I don't get why that has to be the case. Various parts of the system firmware use the drive time. For example garbage collection and various other algorithms to optimize the drive all occur at various times of the drives life. Most enterprise drives are designed to fail the entire drive if it detects an issue - so any issue involving these algorithms and the drive time could cause the failed drive.
Garbage collection and other methods? How the hell could they screw that up to nuke the drive after X amount of hours? This is a genuine question, if you think it's something along the lines of that, how?
https://forums.guru3d.com/data/avatars/m/80/80129.jpg
Neo Cyrus:

Garbage collection and other methods? How the hell could they screw that up to nuke the drive after X amount of hours? This is a genuine question, if you think it's something along the lines of that, how?

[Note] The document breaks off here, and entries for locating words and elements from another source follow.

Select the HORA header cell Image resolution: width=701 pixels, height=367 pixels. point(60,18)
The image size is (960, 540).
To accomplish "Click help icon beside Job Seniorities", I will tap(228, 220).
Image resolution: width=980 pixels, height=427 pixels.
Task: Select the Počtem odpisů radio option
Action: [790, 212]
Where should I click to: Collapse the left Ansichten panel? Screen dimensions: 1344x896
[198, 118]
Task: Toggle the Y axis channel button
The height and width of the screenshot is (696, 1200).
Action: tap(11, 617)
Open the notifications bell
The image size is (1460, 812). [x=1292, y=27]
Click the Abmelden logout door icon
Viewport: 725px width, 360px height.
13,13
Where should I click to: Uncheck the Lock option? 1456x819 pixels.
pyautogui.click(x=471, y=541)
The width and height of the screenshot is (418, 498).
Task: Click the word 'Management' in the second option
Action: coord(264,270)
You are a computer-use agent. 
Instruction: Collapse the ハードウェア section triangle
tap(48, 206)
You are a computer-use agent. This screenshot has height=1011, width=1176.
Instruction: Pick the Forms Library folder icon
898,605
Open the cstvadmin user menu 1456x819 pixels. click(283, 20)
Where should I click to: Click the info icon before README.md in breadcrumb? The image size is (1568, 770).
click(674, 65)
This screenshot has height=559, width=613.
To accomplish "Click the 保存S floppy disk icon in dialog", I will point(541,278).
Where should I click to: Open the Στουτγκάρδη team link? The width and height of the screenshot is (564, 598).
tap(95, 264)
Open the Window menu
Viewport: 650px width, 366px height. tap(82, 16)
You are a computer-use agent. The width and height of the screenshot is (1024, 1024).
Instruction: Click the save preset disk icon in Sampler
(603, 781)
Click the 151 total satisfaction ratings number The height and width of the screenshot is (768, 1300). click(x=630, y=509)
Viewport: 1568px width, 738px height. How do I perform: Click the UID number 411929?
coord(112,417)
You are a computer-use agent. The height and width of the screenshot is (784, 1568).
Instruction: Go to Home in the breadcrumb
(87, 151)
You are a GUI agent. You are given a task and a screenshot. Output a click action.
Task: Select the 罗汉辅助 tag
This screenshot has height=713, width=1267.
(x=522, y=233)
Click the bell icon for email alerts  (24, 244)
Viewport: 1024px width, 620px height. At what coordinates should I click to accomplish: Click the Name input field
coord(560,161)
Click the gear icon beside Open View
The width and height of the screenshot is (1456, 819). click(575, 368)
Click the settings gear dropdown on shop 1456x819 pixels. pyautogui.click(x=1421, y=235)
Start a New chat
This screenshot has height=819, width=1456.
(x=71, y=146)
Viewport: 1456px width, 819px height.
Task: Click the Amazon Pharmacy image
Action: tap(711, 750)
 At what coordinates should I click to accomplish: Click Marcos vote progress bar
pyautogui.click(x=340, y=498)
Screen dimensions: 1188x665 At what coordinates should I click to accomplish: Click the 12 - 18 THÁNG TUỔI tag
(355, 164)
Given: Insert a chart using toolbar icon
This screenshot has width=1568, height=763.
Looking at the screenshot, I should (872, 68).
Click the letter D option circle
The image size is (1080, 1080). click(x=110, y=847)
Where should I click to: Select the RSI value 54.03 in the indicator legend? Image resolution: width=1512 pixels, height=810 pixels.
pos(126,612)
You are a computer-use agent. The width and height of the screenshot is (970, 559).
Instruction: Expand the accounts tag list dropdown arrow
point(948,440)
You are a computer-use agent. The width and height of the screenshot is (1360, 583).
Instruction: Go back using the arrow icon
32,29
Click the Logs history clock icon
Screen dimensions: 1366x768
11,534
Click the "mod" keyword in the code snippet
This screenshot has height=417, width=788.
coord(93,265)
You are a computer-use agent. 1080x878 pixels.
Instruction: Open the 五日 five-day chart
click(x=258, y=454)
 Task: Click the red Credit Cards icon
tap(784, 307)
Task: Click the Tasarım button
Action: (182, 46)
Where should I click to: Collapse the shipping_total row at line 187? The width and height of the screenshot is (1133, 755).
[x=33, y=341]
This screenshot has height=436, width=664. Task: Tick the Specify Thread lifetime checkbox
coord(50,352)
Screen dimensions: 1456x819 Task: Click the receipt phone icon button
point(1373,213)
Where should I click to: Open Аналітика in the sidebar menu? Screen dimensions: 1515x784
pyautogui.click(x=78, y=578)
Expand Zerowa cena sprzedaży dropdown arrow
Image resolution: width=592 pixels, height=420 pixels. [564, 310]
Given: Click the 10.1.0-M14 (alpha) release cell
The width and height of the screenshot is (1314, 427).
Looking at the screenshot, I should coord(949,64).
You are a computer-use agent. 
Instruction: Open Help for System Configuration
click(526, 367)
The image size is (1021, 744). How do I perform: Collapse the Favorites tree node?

Look I'm not going to pretend I'm a firmware engineer for an SSD manufacturer but I did study CE for 5 years at RIT - lots of projects I've worked on then and since then use a device's power on time as triggers for various operations to take place - notably maintenance ones, which is why I mentioned it. In the past and I'm sure today, manufacturers of enterprise grade SSD's would fail the entire drive in place if it detected any kind of error in the firmware or with the memory itself. They do this because when you build massive storage arrays one drive out of hundreds or thousands is basically nothing costwise - yet one customer trying to pull error-prone data from a funked SSD creates a shitstorm of problems. So let's say they stored the time as the wrong variable type, or the logic in the code has some case that when it crosses a time threshold it fails one of the maintenance commands, or any other scenario where its simply using time as a trigger and causes an error - boom device is bricked. I don't know if this is happening - for all I know some intern or disgruntled engineer wrote shit code or intentionally put code in - or perhaps the CEO of HP and Dell colluded to crash a subset of their drives at exactly the same time but not before announcing and creating a patch for it. All I'm saying is that it's more than likely it's just a bug found in both companies drives because realistically Dell/HP are probably buying the drives/firmware from the same provider and that provider just didn't do the due-diligence of proper unit testing. I think Hanlon's Razor is appropriate here.